Another really interesting fact is the presence of the "tripartite" buildings and altars. This means a typical arrangement of structures: three wings, with a slight elevation of the middle one. I cannot resist the theory that the "tripartite" altars served some divine trinity, so characteristic of the Mycenean religion. The Pylos tablets supply us with a number of such divine trinities: such as Diwia, Iphimedeia and Perswa or that of Poseidon, Qowia and Komawenteia.




Once we have accepted the fact that these 'palaces' could have been in fact sanctuaries (perhaps also housing some theocratic governing body, explaining the large storage buildings and the tablets' reference to taxation), we may explain another strange fact. After the decline of the Minoan age, most part of the palaces were destroyed, yet the cities continued to flourish in the classical era and beyond. The place of palaces lied somewhere not far from their agoras (marketplaces). While most of the buildings were indeed left to collapse, some parts continued to see use in the Classical Greece as well. Strangely enough, both at Knossos and Phaistos, temples of Rhea were constructed above the once-mighty complex.

Could this be a coincidence? I highly doubt it. People are much more conservative in religion than in earthly things: thus if a temple is destroyed, they often construct the new one directly above the ruins (given that the cult survives). This is exactly how the mighty temple-mounts of Mesopotamia (the ziggurats) gained their form: during millenia, the ruins of previous temples have raised the ground below the temples of Uruk or Eridu, and this 'holy design' was avidly copied and simulated by later architects. So the mere fact that the temples were (re)built above the ruins, indicate that they were previously important sites of the cult of Rhea.
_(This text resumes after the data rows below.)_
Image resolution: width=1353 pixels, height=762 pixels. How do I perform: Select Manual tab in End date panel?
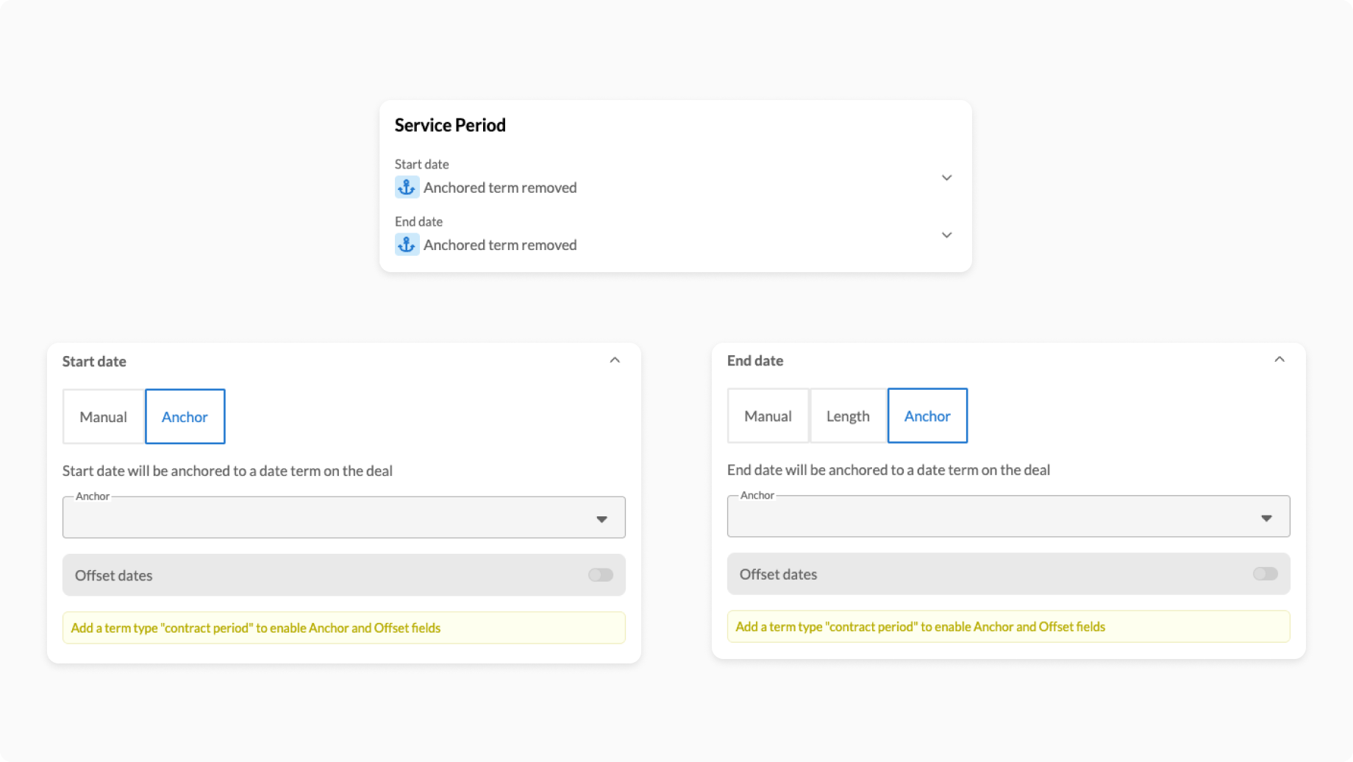click(768, 416)
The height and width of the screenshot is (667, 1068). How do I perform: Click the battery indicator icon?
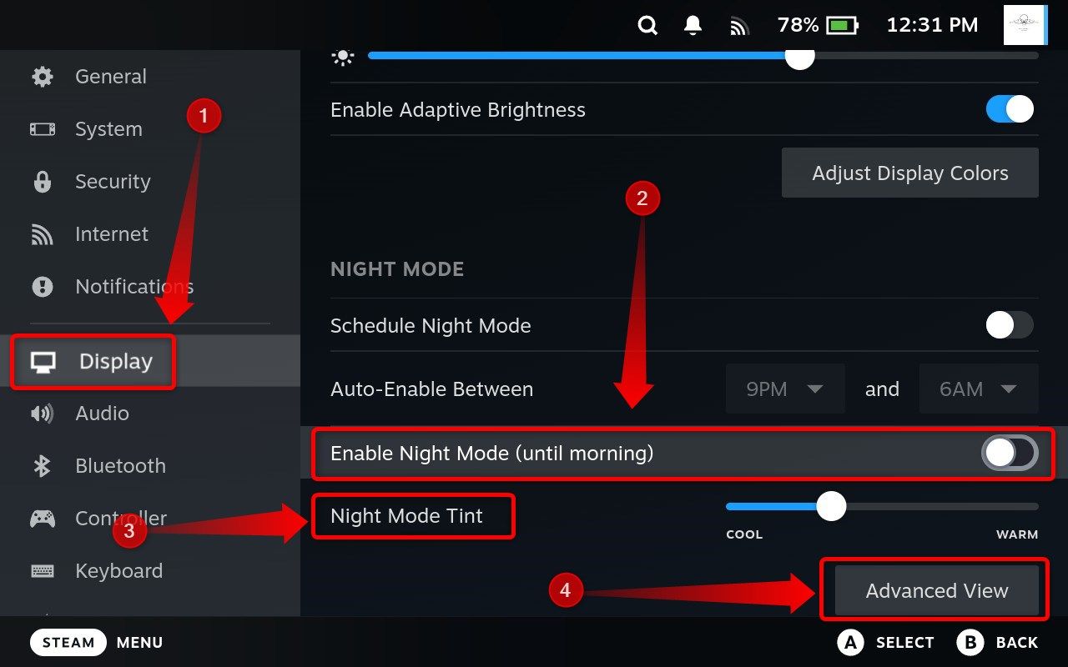coord(843,26)
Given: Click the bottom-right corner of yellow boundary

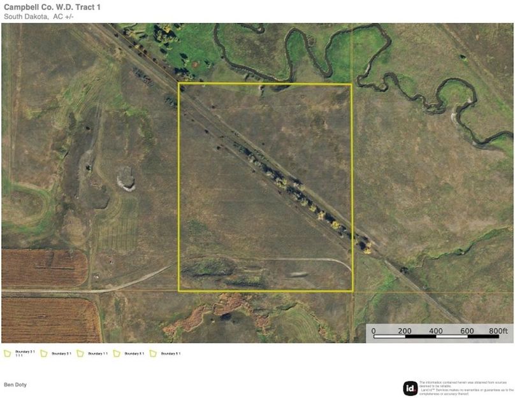Looking at the screenshot, I should point(352,291).
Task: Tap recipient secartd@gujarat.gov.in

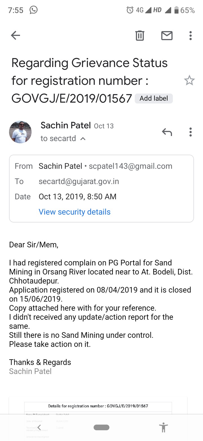Action: (79, 181)
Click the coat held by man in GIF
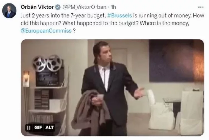 point(90,109)
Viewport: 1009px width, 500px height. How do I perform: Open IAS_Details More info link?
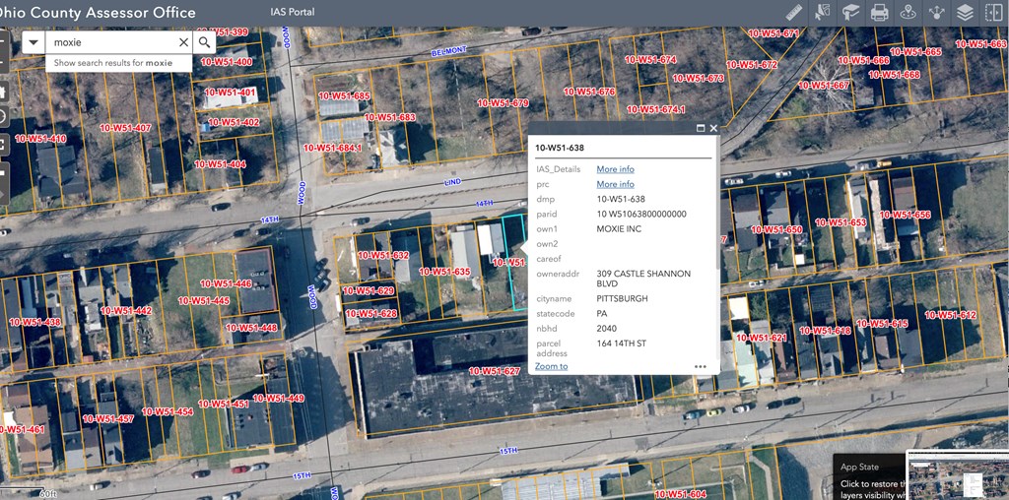[x=615, y=169]
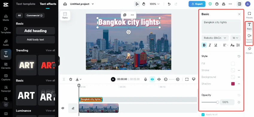
Task: Open the Text to speech panel
Action: pyautogui.click(x=249, y=38)
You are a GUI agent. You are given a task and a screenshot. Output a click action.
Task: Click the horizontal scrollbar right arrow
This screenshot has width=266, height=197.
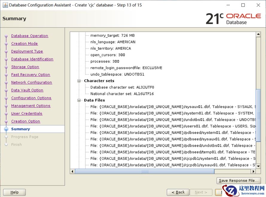coord(253,172)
Rhea was undoubtedly an important goddess of the Minoan civilisation. The London Medical Papyrus even mentions a god Raziya as 'great god' of Keftiu (cited from the works of Peter W Haider), implying its high status, an perhaps even its role as the head of the pantheon. Apart from the identification issues (more about this papyrus in a later post), it is tempting to believe that Raziya was indeed Rhea, and that she was the head of the Minoan pantheon, a true 'Great Goddess', whose cult and importance was partially preserved in the classic era. Do not forget though, that having a female figure as the head of the pantheon has nothing to do with societal structure: The ancient Irish pantheon being led by a goddess does not imply that Celts were either matriarchal or matrilinear. It is still pretty much likely that the Minoan society recorded relations on a patrilinear basis and had male rulers, just as all neighbouring civilisations of that age.